De beperking in de hoeveelheid toe te passen materiaal heeft een positieve impact op het milieu. Ook het toepassen van gebiedseigen grond in het project heeft en positief effect op het milieu. Deze impact is berekend met behulp van de DuboCalc methode. DuboCalc is een methode om de milieueffecten te berekenen van een materiaal, een bouwwerk -of methode. De gehele levenscyclus komt daarbij in beeld, vanaf de winning tot en met de sloop. De resultaten hiervan zijn gepresenteerd in paragraaf 3.3.5. In een nadere uitwerking van het ontwerp wordt onderzocht hoe nog verdere verduurzaming mogelijk is door duurzaam materiaal gebruik en duurzame inzet van materieel.

Toekomstbestendige inrichting

De inrichting van de dijk is toekomstbestendig als deze in de toekomst relatief gemakkelijk kan worden uitgebreid. Wanneer er een constructie in de dijk wordt aangebracht zijn toekomstige ontwikkelingen in de toekomst minder flexibel en adaptief in te passen.

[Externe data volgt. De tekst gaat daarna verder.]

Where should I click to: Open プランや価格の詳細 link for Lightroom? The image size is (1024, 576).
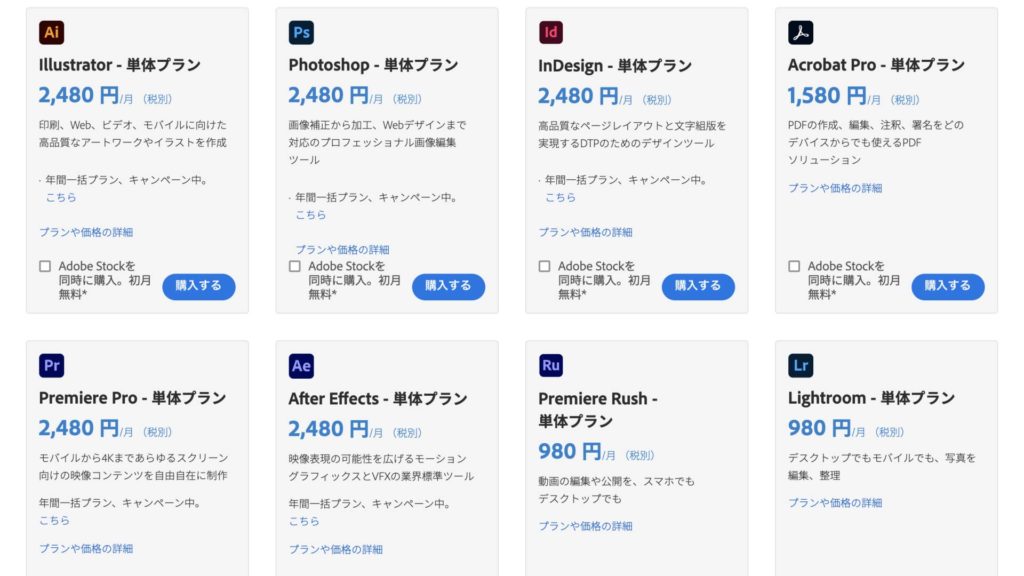pyautogui.click(x=835, y=503)
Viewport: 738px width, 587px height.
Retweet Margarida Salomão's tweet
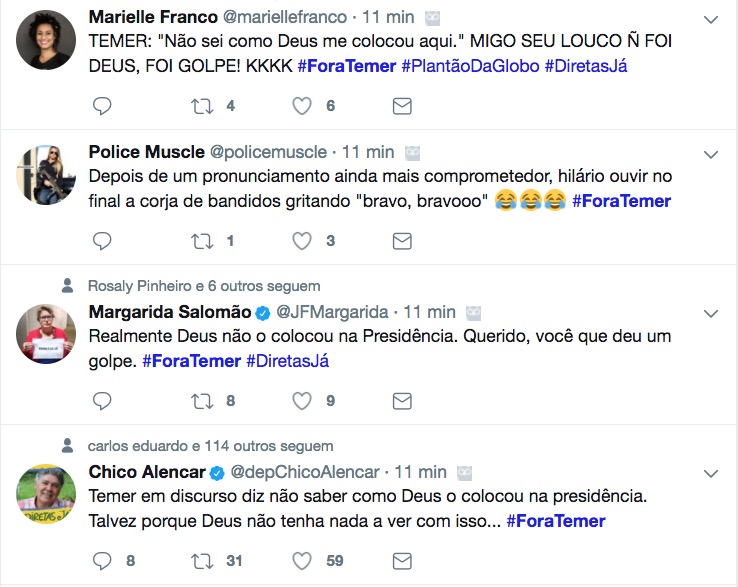[x=203, y=401]
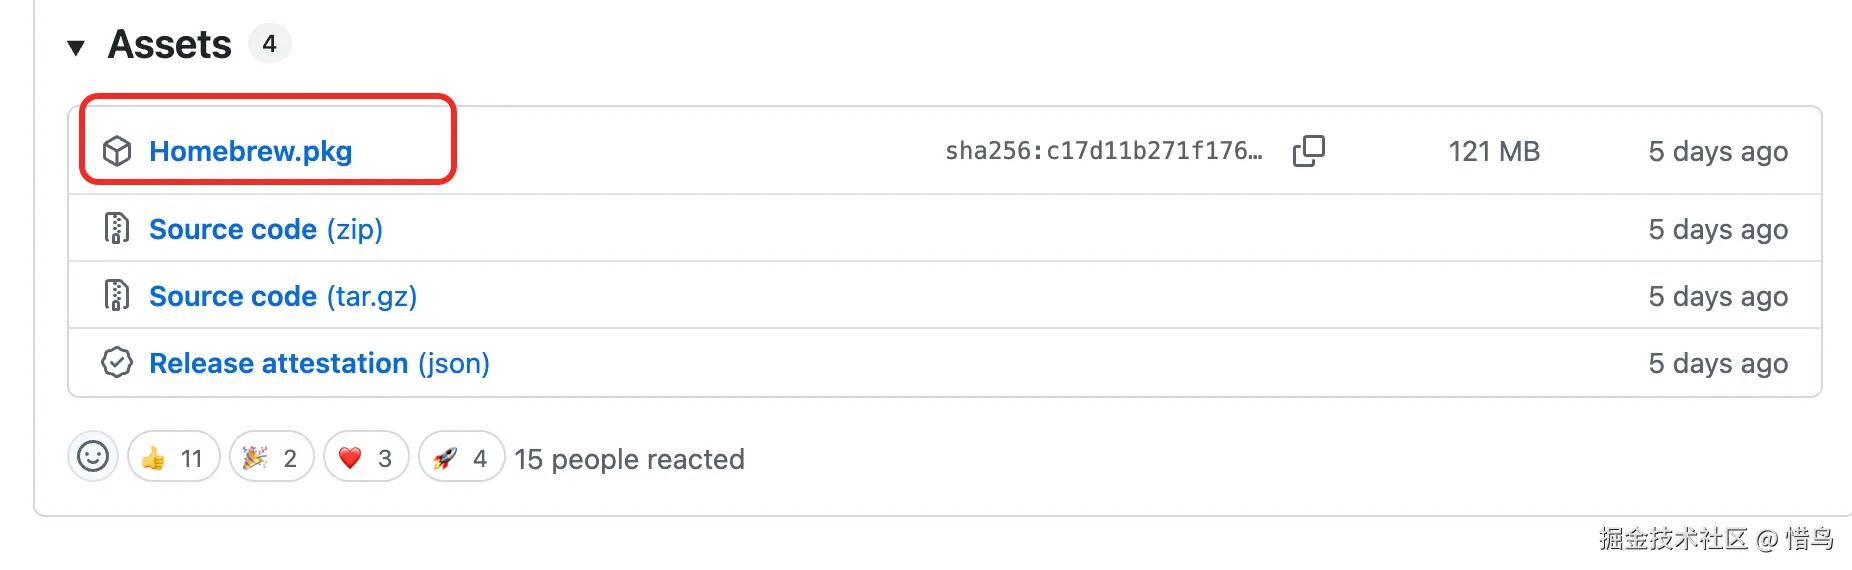
Task: Click Homebrew.pkg's "5 days ago" timestamp
Action: (x=1717, y=151)
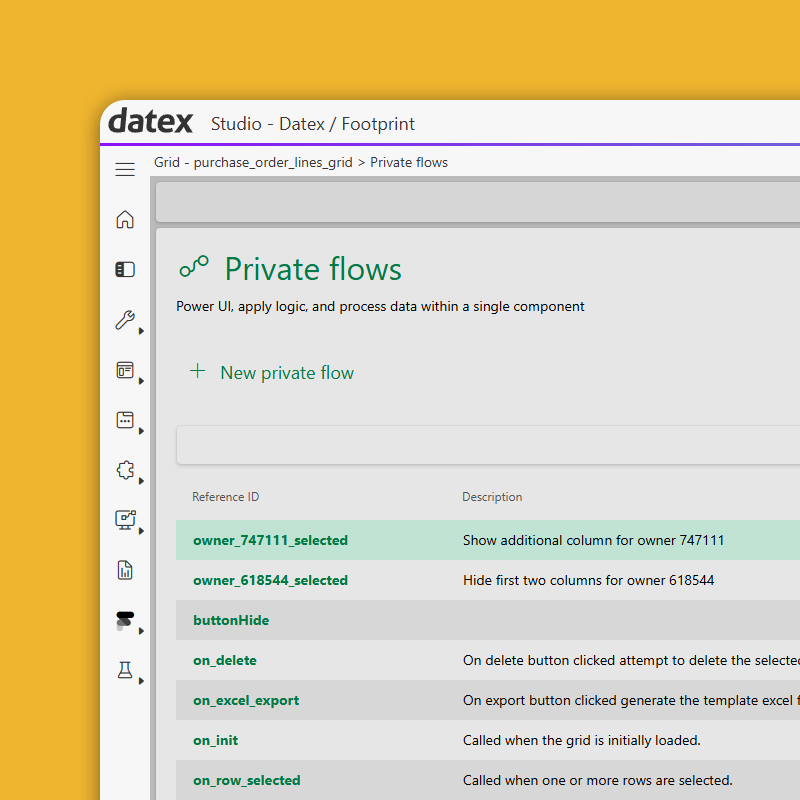Click the puzzle piece icon in sidebar
800x800 pixels.
(125, 470)
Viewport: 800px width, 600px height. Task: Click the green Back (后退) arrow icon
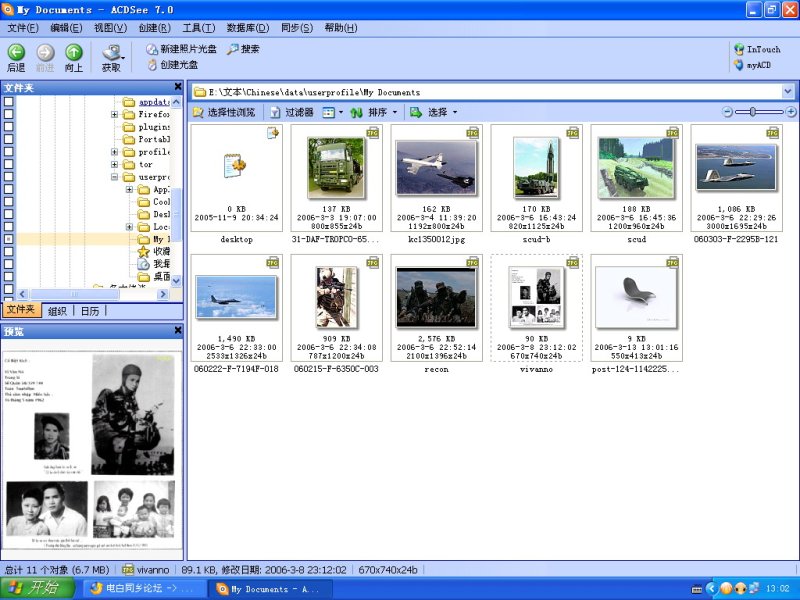(16, 52)
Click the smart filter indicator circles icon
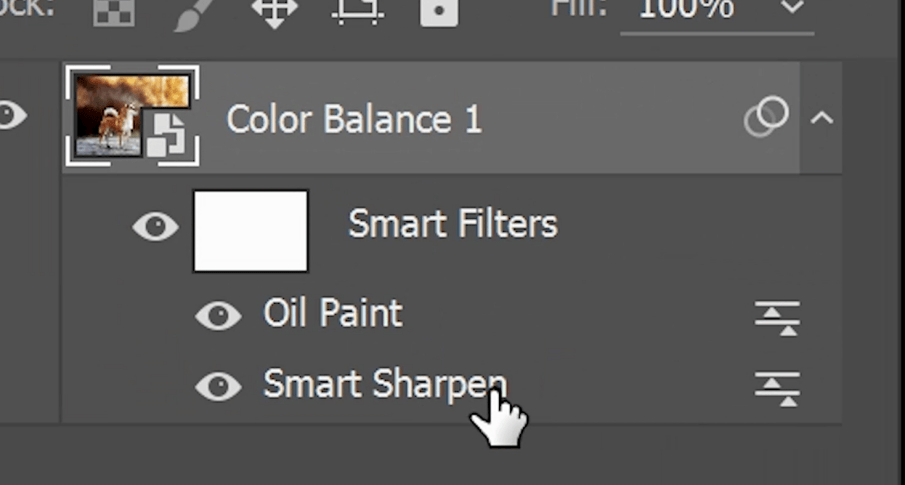The image size is (905, 485). pyautogui.click(x=766, y=118)
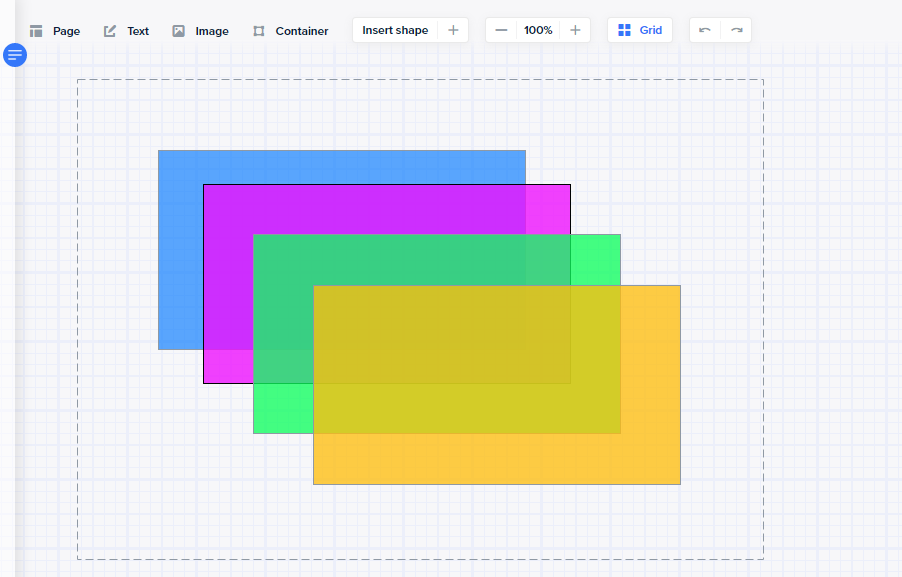Screen dimensions: 902x577
Task: Zoom in with the plus button
Action: point(575,30)
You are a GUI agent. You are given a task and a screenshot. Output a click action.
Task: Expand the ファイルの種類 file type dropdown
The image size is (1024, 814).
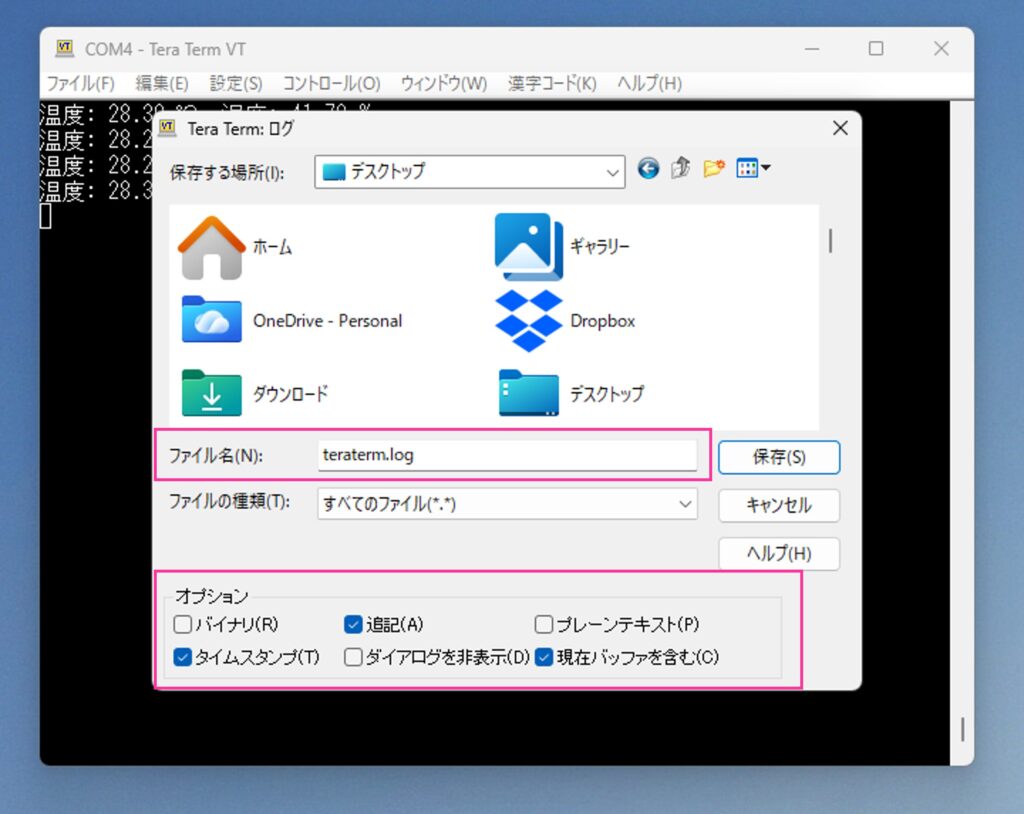point(508,505)
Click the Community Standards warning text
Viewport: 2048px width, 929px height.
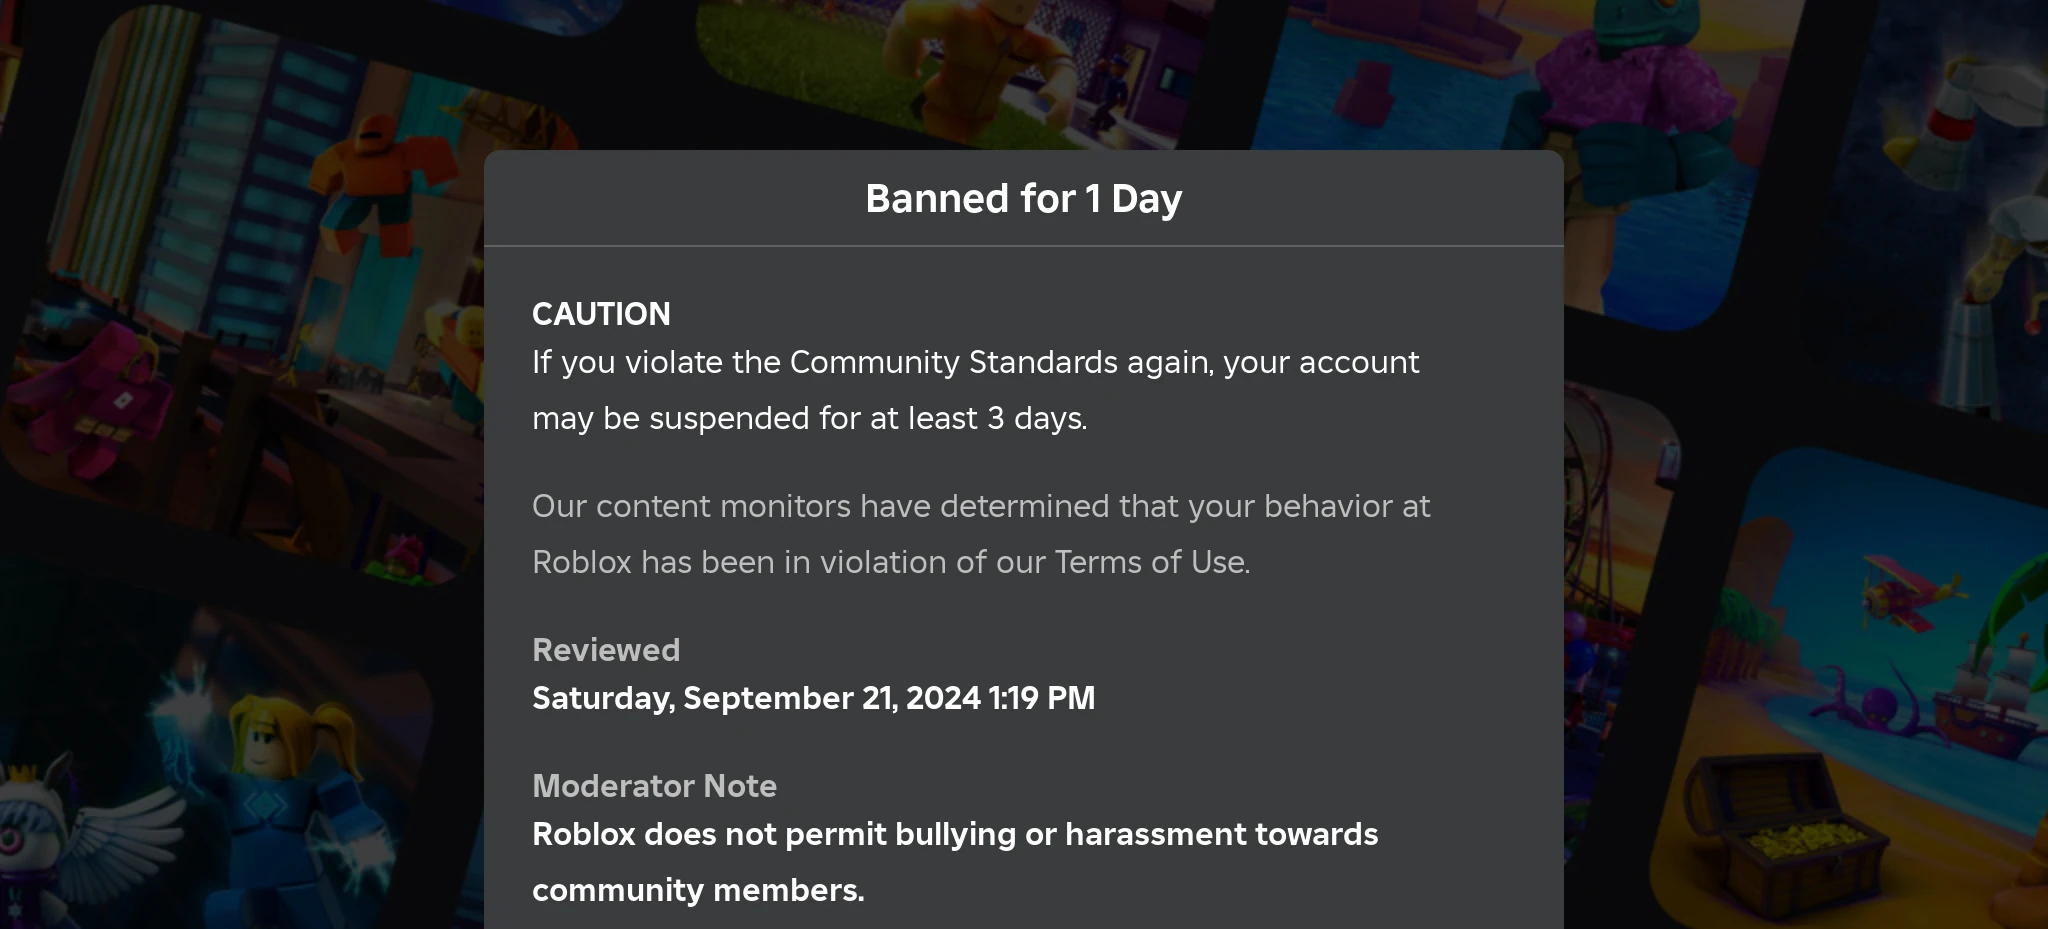click(x=975, y=362)
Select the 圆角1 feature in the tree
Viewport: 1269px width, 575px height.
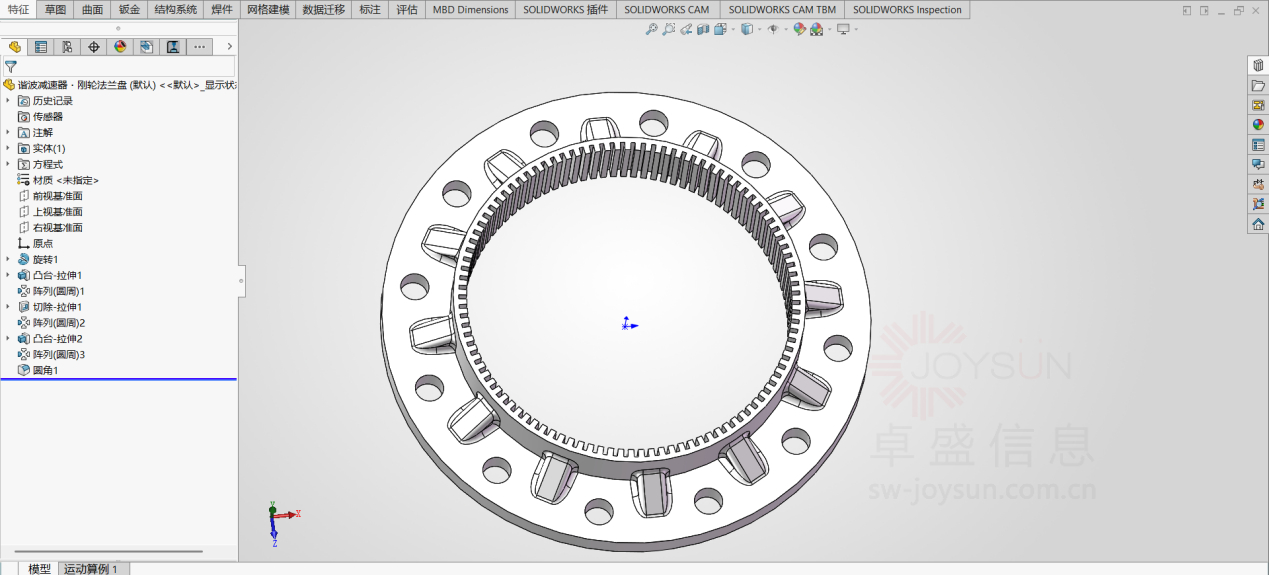click(45, 370)
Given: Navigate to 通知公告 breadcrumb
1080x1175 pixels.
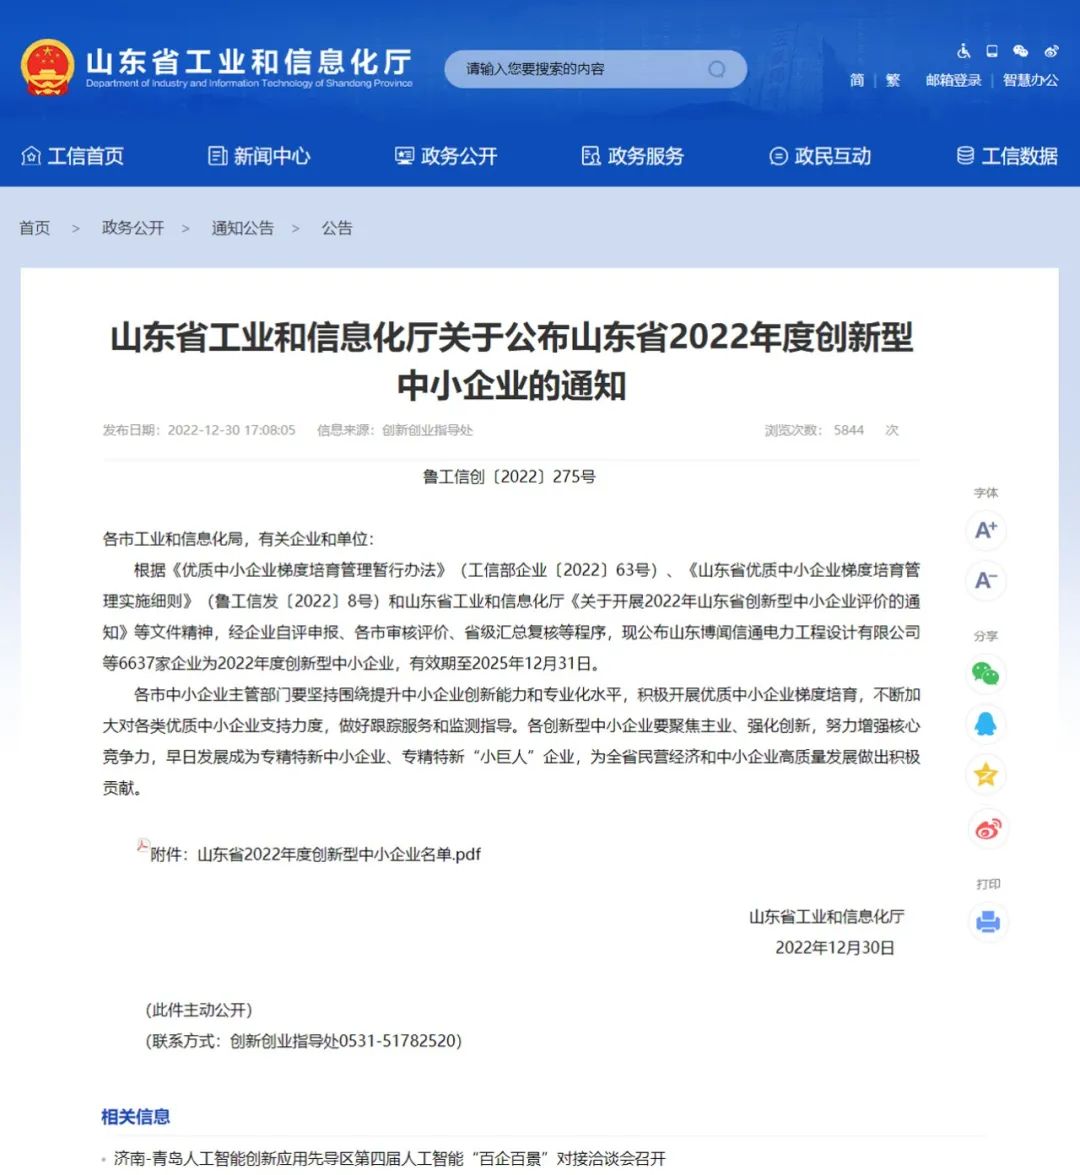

In de uitwerking van het ontwerp zijn pipingmaatregelen verder uitgewerkt. Om piping tegen te gaan is er in 20 dijkvakken (gedeeltelijk) een verticale maatregel, oftewel een constructie, nodig. In elf van deze dijkvakken (2b, 4a, 6a, 7a, 7g, 7i, 8c, 9a, 11a, 12a en 12e) is de gekozen voorkeursoplossing ook al een langsconstructie, en kunnen de pipingmaatregelen gecombineerd worden. In de overige negen dijkvakken (4b, 6b, 7e, 7h, 8a, 8b, 8d, 9b en 12c) is naast het aanbrengen van grond voor stabiliteit aanvullend nog een aparte langconstructie (heavescherm) nodig tegen piping. Dit beperkt toekomstige ruimtelijke ontwikkelingen, maar de beperking is veel minder groot dan wanneer was gekozen voor zeer brede pipingschermen.

De keerzijde van de keuze voor het sparen van zoveel mogelijk woningen is dat bij een volgende dijkversterking wederom rekening moet worden gehouden met de aanwezigheid van een groot aantal woningen. In de toekomst moet dus wederom worden overwogen hoe om te gaan met deze bestaande dijkwoningen.